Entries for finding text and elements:
* * *

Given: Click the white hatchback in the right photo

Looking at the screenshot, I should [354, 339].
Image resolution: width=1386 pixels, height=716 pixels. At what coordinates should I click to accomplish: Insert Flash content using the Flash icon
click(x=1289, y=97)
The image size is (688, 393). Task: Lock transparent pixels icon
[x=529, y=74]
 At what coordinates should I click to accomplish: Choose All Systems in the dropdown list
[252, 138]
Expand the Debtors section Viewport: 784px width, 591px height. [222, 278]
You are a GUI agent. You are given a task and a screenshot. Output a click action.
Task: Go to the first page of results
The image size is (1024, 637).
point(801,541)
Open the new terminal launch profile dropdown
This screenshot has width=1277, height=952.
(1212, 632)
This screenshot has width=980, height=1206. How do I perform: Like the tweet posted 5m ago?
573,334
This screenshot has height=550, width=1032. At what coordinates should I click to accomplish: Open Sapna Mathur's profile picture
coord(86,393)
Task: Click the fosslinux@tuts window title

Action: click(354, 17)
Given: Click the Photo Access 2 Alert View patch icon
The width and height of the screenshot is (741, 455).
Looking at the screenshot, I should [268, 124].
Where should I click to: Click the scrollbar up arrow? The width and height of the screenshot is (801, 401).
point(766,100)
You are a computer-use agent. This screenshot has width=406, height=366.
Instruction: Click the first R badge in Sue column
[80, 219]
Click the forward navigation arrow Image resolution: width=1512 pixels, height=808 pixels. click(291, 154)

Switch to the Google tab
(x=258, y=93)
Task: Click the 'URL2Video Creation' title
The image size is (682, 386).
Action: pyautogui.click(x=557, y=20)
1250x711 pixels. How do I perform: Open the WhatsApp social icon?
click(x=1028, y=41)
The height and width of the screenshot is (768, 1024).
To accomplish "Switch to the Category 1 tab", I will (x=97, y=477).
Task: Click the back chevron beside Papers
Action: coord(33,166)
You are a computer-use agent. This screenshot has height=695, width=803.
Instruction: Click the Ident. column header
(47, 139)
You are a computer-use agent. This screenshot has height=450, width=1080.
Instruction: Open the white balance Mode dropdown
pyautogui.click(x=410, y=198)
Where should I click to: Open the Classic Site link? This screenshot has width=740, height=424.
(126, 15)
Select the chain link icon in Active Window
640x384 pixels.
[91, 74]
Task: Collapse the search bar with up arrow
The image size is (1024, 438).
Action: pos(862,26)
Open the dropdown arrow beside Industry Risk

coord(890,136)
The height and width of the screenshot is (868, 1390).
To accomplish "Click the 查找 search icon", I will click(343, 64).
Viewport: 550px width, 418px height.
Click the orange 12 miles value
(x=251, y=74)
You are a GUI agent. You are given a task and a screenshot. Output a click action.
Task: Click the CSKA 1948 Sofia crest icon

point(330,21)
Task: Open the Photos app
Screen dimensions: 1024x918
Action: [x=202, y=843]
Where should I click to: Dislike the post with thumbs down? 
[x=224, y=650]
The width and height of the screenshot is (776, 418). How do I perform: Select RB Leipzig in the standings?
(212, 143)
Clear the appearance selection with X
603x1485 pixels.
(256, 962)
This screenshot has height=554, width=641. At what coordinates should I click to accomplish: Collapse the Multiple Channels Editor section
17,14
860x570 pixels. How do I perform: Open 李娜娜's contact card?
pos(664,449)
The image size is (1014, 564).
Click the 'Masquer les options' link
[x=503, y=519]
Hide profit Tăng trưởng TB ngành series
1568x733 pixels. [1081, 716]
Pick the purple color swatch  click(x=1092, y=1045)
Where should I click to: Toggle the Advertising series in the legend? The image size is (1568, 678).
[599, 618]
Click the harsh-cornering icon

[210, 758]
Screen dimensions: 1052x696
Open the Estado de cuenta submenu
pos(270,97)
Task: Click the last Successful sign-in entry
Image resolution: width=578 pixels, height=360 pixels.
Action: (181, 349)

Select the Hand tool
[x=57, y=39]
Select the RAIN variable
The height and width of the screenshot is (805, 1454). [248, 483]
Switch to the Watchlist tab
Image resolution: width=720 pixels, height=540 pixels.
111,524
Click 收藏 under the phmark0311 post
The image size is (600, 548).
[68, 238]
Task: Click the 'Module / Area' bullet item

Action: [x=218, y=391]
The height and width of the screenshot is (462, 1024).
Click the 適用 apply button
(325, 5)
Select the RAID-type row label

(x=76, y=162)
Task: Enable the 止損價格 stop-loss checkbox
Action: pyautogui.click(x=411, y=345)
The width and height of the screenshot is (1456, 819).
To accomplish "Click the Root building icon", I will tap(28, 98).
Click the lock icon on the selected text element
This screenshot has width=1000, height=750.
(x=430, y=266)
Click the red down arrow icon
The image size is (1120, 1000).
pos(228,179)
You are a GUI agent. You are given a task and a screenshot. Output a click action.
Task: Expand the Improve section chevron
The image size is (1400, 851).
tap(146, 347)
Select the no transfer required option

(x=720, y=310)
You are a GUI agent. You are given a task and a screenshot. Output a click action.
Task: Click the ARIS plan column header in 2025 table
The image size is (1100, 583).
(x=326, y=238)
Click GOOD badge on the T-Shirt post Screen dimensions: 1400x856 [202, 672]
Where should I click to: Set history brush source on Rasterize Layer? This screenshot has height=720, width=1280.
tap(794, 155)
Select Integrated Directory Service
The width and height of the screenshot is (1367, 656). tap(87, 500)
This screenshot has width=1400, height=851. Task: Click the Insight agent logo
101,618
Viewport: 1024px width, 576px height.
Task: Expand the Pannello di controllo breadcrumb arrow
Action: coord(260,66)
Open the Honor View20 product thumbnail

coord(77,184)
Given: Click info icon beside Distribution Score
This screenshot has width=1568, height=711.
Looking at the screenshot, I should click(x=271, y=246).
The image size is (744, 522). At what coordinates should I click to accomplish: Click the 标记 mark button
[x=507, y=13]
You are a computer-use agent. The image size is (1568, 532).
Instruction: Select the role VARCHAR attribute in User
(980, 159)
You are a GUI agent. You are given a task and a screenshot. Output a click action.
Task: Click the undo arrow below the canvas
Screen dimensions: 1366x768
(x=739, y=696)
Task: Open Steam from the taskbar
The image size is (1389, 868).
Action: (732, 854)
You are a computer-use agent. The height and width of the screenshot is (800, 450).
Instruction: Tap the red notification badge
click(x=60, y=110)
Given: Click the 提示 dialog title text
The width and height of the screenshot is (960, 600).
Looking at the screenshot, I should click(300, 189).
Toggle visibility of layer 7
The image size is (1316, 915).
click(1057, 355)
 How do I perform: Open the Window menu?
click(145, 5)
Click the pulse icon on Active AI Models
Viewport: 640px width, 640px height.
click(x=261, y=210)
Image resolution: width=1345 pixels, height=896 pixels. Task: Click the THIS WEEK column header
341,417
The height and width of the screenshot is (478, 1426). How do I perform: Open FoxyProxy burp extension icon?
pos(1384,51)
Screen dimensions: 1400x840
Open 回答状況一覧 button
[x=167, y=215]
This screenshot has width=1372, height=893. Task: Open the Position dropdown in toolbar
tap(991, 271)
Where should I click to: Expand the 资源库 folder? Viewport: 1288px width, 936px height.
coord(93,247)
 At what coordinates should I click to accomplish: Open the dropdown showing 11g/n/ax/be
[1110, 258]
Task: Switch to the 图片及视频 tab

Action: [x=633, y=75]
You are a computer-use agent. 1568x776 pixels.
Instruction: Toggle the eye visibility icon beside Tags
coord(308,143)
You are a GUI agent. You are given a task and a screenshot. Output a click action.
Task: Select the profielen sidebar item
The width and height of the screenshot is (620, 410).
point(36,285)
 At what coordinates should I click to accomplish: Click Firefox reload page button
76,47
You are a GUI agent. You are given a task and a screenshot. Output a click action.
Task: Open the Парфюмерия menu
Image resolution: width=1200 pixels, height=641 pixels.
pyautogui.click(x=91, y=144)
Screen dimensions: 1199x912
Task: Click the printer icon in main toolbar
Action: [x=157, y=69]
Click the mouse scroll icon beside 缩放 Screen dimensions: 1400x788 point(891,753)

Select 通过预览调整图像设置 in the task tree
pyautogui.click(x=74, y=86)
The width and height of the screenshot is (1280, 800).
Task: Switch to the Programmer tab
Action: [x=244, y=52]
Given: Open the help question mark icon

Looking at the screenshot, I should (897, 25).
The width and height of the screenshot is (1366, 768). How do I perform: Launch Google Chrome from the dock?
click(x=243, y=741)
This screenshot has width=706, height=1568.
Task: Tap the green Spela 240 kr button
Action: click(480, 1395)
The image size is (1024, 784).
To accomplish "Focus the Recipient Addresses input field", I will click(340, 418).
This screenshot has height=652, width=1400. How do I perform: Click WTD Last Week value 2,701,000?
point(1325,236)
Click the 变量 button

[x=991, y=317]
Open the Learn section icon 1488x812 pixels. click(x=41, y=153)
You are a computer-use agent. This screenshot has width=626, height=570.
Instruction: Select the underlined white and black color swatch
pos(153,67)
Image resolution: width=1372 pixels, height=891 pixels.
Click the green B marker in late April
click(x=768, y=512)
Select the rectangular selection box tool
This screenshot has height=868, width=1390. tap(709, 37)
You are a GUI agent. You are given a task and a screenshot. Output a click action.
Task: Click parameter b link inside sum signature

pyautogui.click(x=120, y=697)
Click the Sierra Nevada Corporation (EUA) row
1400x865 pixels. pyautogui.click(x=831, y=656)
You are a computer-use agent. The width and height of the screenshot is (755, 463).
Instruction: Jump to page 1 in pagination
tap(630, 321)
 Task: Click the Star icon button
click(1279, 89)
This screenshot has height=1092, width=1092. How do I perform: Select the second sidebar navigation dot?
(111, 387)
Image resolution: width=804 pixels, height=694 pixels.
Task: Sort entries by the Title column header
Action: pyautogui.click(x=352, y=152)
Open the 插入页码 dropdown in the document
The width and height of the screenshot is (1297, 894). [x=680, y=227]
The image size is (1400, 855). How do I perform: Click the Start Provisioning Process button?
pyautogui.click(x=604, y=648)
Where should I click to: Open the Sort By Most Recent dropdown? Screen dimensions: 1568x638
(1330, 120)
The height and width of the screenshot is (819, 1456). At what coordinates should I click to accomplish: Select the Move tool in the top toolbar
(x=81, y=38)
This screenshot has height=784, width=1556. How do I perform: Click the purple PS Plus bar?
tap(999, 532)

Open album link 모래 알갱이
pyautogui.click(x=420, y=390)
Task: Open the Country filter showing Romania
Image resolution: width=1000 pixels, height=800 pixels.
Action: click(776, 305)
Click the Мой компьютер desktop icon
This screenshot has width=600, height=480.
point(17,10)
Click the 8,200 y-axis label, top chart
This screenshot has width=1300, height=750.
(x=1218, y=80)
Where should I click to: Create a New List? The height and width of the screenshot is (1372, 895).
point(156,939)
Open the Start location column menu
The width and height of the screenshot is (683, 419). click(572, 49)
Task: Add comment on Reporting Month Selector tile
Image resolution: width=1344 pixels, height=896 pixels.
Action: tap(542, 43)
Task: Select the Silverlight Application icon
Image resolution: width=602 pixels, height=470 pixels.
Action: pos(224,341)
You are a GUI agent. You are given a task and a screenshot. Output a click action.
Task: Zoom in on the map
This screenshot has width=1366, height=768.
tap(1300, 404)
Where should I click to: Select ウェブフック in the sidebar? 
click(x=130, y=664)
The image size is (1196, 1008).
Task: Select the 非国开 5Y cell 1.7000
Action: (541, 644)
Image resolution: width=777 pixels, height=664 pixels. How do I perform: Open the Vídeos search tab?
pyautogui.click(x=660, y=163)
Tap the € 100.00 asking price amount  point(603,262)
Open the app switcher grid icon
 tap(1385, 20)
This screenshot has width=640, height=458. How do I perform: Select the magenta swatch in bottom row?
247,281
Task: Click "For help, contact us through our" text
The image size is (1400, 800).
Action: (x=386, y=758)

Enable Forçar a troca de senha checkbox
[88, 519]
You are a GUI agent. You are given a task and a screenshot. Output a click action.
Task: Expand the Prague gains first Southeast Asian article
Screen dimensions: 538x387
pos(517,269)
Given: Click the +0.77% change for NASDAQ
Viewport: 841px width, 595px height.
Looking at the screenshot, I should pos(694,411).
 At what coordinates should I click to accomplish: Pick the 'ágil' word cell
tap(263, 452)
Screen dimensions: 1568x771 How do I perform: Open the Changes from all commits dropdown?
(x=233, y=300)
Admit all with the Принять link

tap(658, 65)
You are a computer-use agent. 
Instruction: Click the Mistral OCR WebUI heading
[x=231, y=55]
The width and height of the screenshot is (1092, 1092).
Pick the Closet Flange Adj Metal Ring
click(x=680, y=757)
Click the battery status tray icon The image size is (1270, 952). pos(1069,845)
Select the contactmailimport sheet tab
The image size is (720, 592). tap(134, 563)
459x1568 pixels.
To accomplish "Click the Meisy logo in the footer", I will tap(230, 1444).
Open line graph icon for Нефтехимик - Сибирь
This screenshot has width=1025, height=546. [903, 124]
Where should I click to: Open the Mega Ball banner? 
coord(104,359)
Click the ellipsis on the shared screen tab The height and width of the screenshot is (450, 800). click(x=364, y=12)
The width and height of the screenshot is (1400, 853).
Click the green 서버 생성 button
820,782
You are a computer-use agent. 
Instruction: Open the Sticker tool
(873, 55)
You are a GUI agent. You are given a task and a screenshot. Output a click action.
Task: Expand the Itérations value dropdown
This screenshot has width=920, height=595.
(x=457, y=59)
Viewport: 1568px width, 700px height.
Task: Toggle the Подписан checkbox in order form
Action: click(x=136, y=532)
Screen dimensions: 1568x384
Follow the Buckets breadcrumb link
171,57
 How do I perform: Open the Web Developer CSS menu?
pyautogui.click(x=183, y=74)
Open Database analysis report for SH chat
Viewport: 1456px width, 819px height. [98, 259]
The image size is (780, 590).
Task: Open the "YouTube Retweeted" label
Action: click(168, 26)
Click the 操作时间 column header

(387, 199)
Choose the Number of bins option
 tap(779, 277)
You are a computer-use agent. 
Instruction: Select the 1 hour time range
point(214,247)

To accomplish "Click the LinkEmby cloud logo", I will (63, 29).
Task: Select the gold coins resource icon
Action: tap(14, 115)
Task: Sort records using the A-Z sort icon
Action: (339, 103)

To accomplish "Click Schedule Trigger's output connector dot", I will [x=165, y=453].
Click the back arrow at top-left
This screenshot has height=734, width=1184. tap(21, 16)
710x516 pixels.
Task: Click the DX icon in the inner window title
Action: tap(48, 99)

* * *

### EXERCISE DETAILS
Could you copy out the data word for word, starting at the line that contains "Where should I click to: Toggle" and ending at the line that contains "Action: pyautogui.click(x=411, y=345)", with both of those lines included?

### EXPECTED OUTPUT
Where should I click to: Toggle the Advertising series in the legend? The image size is (1568, 678).
[599, 618]
Click the harsh-cornering icon

[210, 758]
Screen dimensions: 1052x696
Open the Estado de cuenta submenu
pos(270,97)
Task: Click the last Successful sign-in entry
Image resolution: width=578 pixels, height=360 pixels.
Action: (181, 349)

Select the Hand tool
[x=57, y=39]
Select the RAIN variable
The height and width of the screenshot is (805, 1454). [248, 483]
Switch to the Watchlist tab
Image resolution: width=720 pixels, height=540 pixels.
111,524
Click 收藏 under the phmark0311 post
The image size is (600, 548).
[68, 238]
Task: Click the 'Module / Area' bullet item

Action: [x=218, y=391]
The height and width of the screenshot is (462, 1024).
Click the 適用 apply button
(325, 5)
Select the RAID-type row label

(x=76, y=162)
Task: Enable the 止損價格 stop-loss checkbox
Action: pyautogui.click(x=411, y=345)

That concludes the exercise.